Nebivolol, bucindolol, metoprolol and carvedilol are devoid of intrinsic sympathomimetic activity in human myocardium

Abstract

1. The present study investigated whether or not there may be differences in the direct cardiac actions of the novel, highly beta(1)-selective adrenoceptor antagonist nebivolol (NEB) in comparison to metoprolol (MET), bisoprolol (BIS), carvedilol (CAR) and bucindolol (BUC) in human myocardium (n=9). 2. The rank order of beta(1)-selectivity as judged by competition experiments to (3)H-CGP 12.1777 in the presence of CGP 207.12 A (300 nmol l(-1), K(i)beta(2)) or ICI 118.551 (50 nmol l(-1), K(i)beta(1)) were NEB(K(i)beta(2)/K(i)beta(1): 40.7) > BIS(15.6) > MET(4.23) > CAR(0.73) > BUC(0.49). 3. The rank order of the negative inotropic potency of the beta-adrenoceptor antagonists measured in left ventricular trabeculae (dilated cardiomyopathy, DCM) as judged by the concentration needed to induce a 50% decrease in isoprenaline (1 micromol l(-1))-stimulated force (IC(50)) was: MET (0.6 micromol l(-1)) > CAR (4.1 micromol l(-1)) > NEB (7.0 micromol l(-1)). 4. NEB, BUC, MET and CAR did not not exert an intrinsic sympathomimetic activity (ISA) as determined by measurements of force development in forskolin (0.3 micromol l(-1)) pre-treated left ventricular trabeculae, nor by measuring adenylate cyclase activity in forskolin (0.3 micromol l(-1))-stimulated assays (crude membranes).
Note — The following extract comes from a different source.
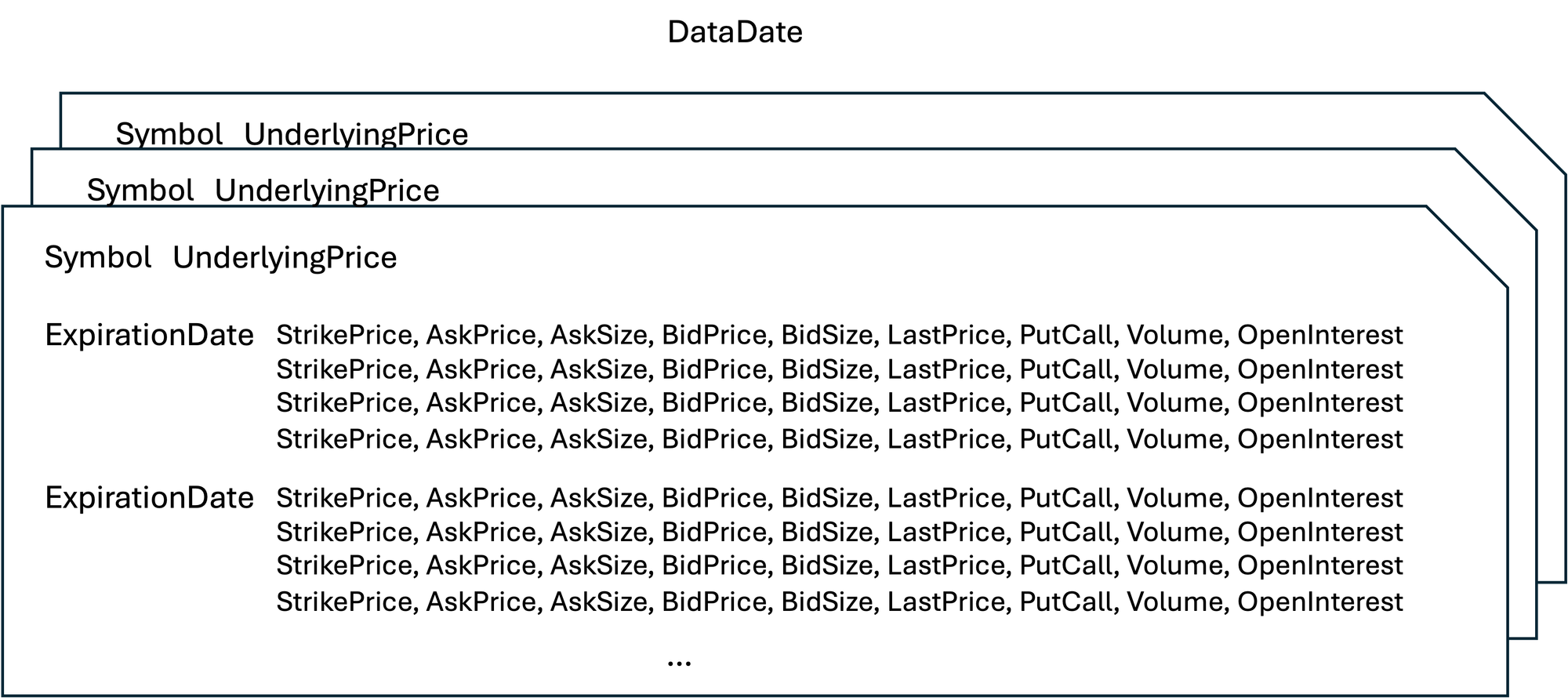Select BidPrice in the bottommost data row
1568x698 pixels.
pos(715,602)
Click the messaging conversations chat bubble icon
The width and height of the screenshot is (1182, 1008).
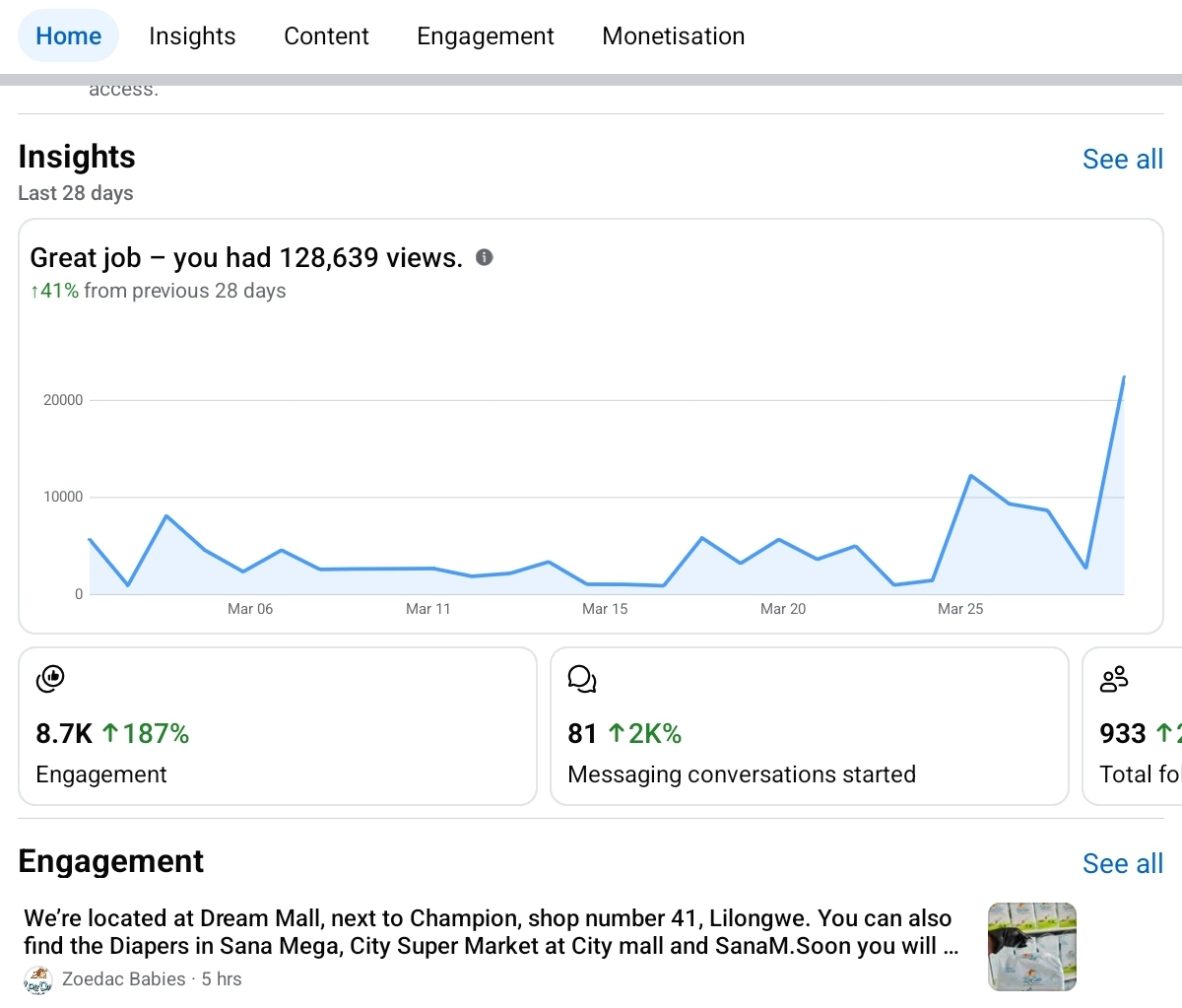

This also holds true for radioligand binding assays with or without guanine nucleotide guanyl-5'-yl imidodiphosphate (Gpp(NH)p). 5. Although all studied beta-adrenoceptor antagonists lack intrinsic sympathomimetic activity (ISA), they differ in the beta(1)-selectivity as well as in their direct negative inotropic action. These differences as well as the mode of extracardiac action may have an impact on outcome of patients treated with beta-adrenoceptor antagonists.

Figure 1

Chemical structures of the different β-adrenoceptor antagonists.

Figure 2

β-adrenoceptor selectivity. Experiments with nebivolol (A), bisoprolol (B), metoprolol (C), bucindolol (D) and carvedilol (E) were performed in the presence of 0.3 μmol l⁻¹ CGP 207.12A or 0.05 μmol l⁻¹ ICI 118.551 in order to obtain competition at a homogeneous population of β₂- or β₁-adrenoceptors on left ventricular myocardial membranes obtained from human myocardium.

Figure 3

Rank order of β₁-adrenoceptor selectivity of nebivolol, bisoprolol, metoprolol, bucindolol and carvedilol.

Figure 4

Original tracings illustrating the effect of a low (0.3 μmol l⁻¹) and high (10 μmol l⁻¹) concentration of metoprolol, carvedilol and nebivolol in isoprenaline (1 μmol l⁻¹) pre-stimulated isolated, electrically driven (1 Hz) trabeculae of human failing myocardium.

Figure 5

Percentage changes of isoprenaline pre-stimulated force of contraction obtained in human left ventricular failing myocardium after application of metoprolol, carvedilol and nebivolol.

Figure 6

Concentration-response curves for the cardiac effects of the β-adrenoceptor antagonists metoprolol, carvedilol and nebivolol in human left ventricular non-failing myocardium after pre-stimulation with forskolin.

Figure 7

Influence of bucindolol and nebivolol on adenylate cyclase activity in crude membrane preparations of human left ventricular non-failing myocardium.

Figure 8

Effect of Gpp(NH)p on ³H-CGP 12.177 binding experiments in the presence of isoprenaline, nebivolol, carvedilol and bucindolol in human non-failing left ventricular myocardium.